Jack Earley
Radiological Engineer
-----Original Message-----In a message dated 05/15/2002 7:03:40 AM Pacific Daylight Time, kemps89@yahoo.com writes:
From: BLHamrick@aol.com [mailto:BLHamrick@aol.com]
Sent: Wednesday, May 15, 2002 8:13 PM
To: radsafe@list.vanderbilt.edu
Subject: Re: Dirty Bomb
The point I'd like to make is that groups need to do a
better job educating the public. Do things like go to
high school physics classes and talk about radiation
or help put on continuing ed classes for fire/EMS
workers.
This is extremely important. We all need to get involved, especially now. I have done a lot of training for Hazmat teams, bomb squads, and fire departments, and they, one and all, really want to know what the actual, realistic life-threatening risks are. These are men and women that potentially put their lives on the line everyday, and they are extremely receptive to a very commonsense approach about radioactive materials.

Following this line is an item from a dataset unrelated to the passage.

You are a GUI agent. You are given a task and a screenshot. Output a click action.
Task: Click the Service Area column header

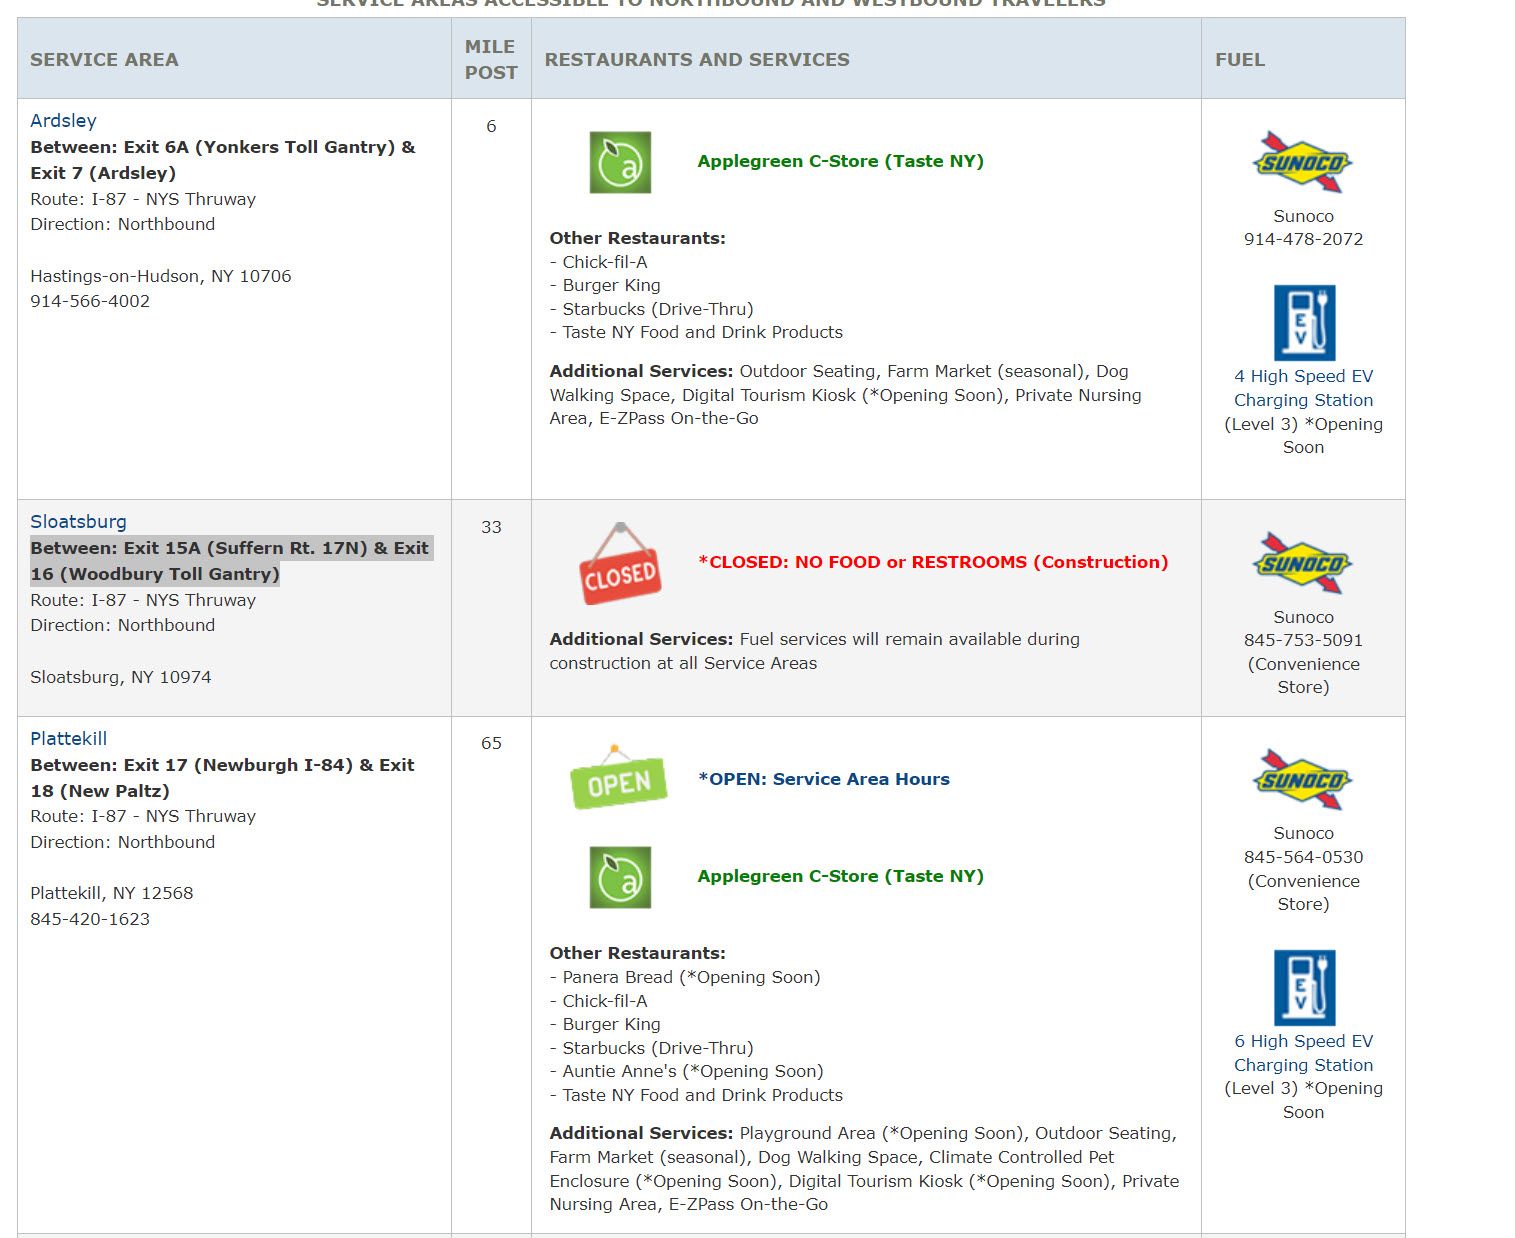(104, 60)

Generally, they do not have a lot of training in this area, and it is often a revelation to learn about background radiation, as so many have been trained to back off at the unrestricted area limit of 2 millirem in any one hour. Once they recognize that the public dose is 100 millirem in a year, that background gives them about 300 millirem in a year, that the occupational dose is 5,000 in a year, and the recommendations on voluntary lifesaving activities are in the range of 75,000 to 100,000 millirem, they realize quite readily that much of the popular information they have seen on radiation is little more than fear-mongering rhetoric. Above all, these men and women are extraordinarily practical. Their lives depend upon it.

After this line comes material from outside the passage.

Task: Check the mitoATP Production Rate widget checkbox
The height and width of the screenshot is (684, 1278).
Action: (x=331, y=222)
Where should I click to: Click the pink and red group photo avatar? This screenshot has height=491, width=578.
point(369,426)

There is one thing I always emphasize in my training with first responders, and that is, I cannot train them, in one hour, or 24 hours, to be experts. The most important thing for them to know, in my opinion, is their limitations.
I can provide them information on ways to make decisions about the situation and I can provide them information on potential risks, but I can't, and no one can, tell them how to assess every potential radiological hazard at the site of an emergency. That's not a limitation on our knowledge of radiation and radioactive materials, that is simply a limitation on the human ability to assess and collate a multitude of factors in any emergency situation.

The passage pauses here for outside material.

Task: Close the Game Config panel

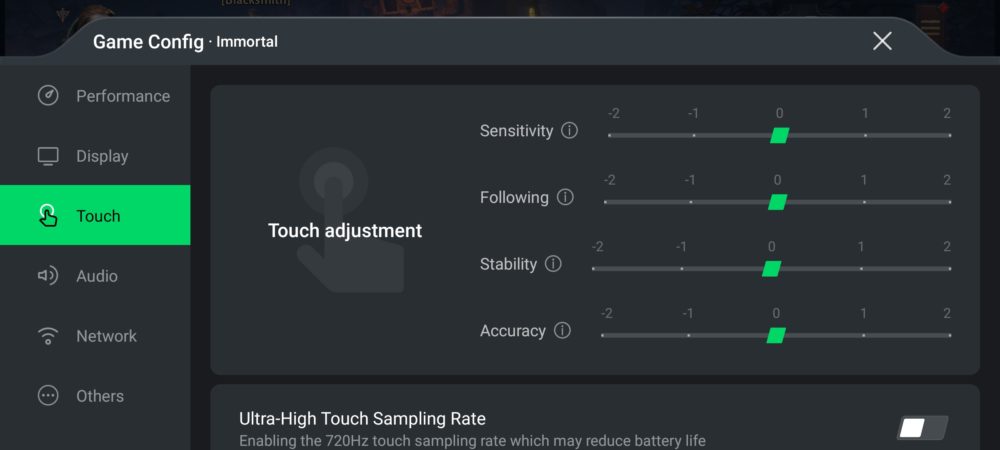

To put these risks into perspective, for my own understanding of the complications associated with emergency circumstances, I imagine the situation where we have a first responder team, entering an area known to have been contaminated from the blast of a "dirty bomb," and due to the inefficient dispersal of the material, there may well be areas in the 1,000 R/hr range. If the first responders make a wholly innocent misjudgement in this situation and enter for lifesaving purposes (before there are health physicists present to more adequately assess the situation), and the first responders accumulate 500 or 700 R, and potentially face death, how exactly is this different from the first responders at the World Trade Center, who entered buildings with structural weaknesses that posed a serious threat of death at that time? It is not different. The threats in an emergency situation can be unpredictable, and fatal, but the solution is not to eliminate the use o! f radioactive material, anymore than we should eliminate the use of skyscrapers. The best we can do is to educate our responders as best we possibly can, without making them crazy with radiation physics or civil engineering data, and to acknowledge the courage they have demonstrated in taking on such a serious and threatening task to the benefit of all society.